Adler looked at Lutjens, thinking something, but saying nothing. He had come to feel that the Admiral was becoming too sour of mind and heart, and did not think he had the same iron in his backbone that the builders had put into his ships. “Well sir,” he said at last. “Perhaps we may soon be able to call on Gibraltar! The operation is underway on the Franco-Spanish border this moment. Five days from now our troops will be ringing the doorbell there.”

“That would be most promising if we could take Gibraltar,” Lutjens agreed.

“Of course, sir. And if it comes to a fight up here, I do not think Axel Faust will disappoint us. I heard him talking with Hartman down in Bruno turret yesterday. The men are eager for battle. They are tired of shooting up garbage scows for target practice, and want a real British battleship to sink this time around. This is not Gneisenau, sir.”

“True,” said Lutjens, “but may I remind you, Kapitan, that Gneisenau had 350mm on her side belt armor, only 10mm less than we have here. That was a very sturdy ship, and it will be months before we can put it to any use after the beating it received from those naval rockets. Most of the damage was on the superstructure, where the side armor was of no help.”

“Don’t worry, Admiral. With Graf Zeppelin alongside we will find the enemy long before they even know we are close at hand. And he who finds his enemy first also has the option to strike first. This is the difference. Gneisenau was taken by surprise. From what Otto Fein told me, they thought they were steaming up on a slow British man-of-war when it fired those rockets at them. Forewarned is forearmed. We will have air cover over us, and more than sufficient warning of the enemy’s dispositions.”

Lutjens smiled. “That was whatKapitan Bohmer thought aboard Graf Zeppelin last time out.

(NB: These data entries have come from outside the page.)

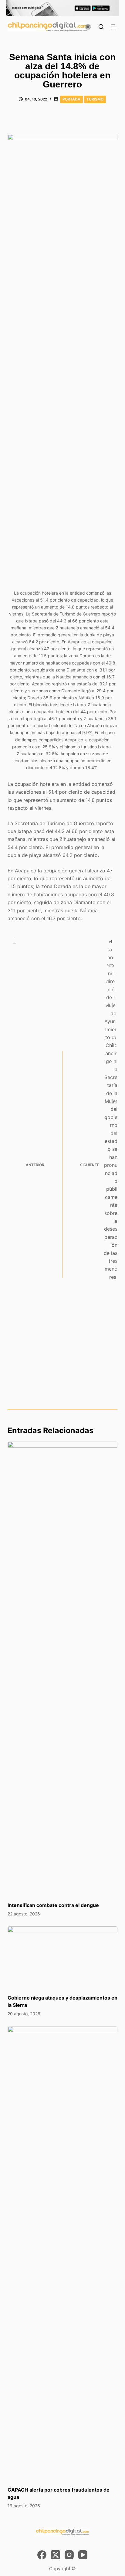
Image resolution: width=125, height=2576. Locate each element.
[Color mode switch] (88, 27)
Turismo (94, 99)
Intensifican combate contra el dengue (53, 1905)
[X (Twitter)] (55, 2554)
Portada (71, 99)
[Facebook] (41, 2554)
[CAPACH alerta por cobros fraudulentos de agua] (63, 2253)
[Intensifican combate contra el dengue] (63, 1668)
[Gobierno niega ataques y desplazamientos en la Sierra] (63, 1957)
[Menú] (114, 27)
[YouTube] (82, 2554)
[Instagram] (69, 2554)
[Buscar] (101, 26)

Then the missile found his task force before his planes ever had sight of the ship that fired them. I will tell you one thing, Adler, if that is true then it changes everything. All our ships would be rendered obsolete overnight! So I find myself of two minds. I want to see these rockets first hand and learn for myself what their capabilities might be-assuming they do not sink us first.”

Adler said nothing to that, as he could not imagine it possible. Then Lutjens looked at his watch, noting the time.

“Speaking ofBohmer,” he said, “we had better signal our intentions. Tell him I plan to steer 240 for the next three hours, but then we are heading south. See that Lindemann gets the message as well. Bismarck will be in the lead position.”

“So soon, sir?” That will put us on a course for the Faeroes. I thought we were heading out to Iceland.”

“Not this time,” said Lutjens. “No… This time we are going to be just a little more direct. The British will be thinking we will try the Denmark Strait or Iceland passage again, just as before. We will do everything to strengthen that notion, as Hoffmann has orders to demonstrate there with Scharnhorst and Hipper. Alfargruppe is already operational, but that is just a feint, and this time we play our hand out with an inside strait. I have a few surprises planned for the British as well.”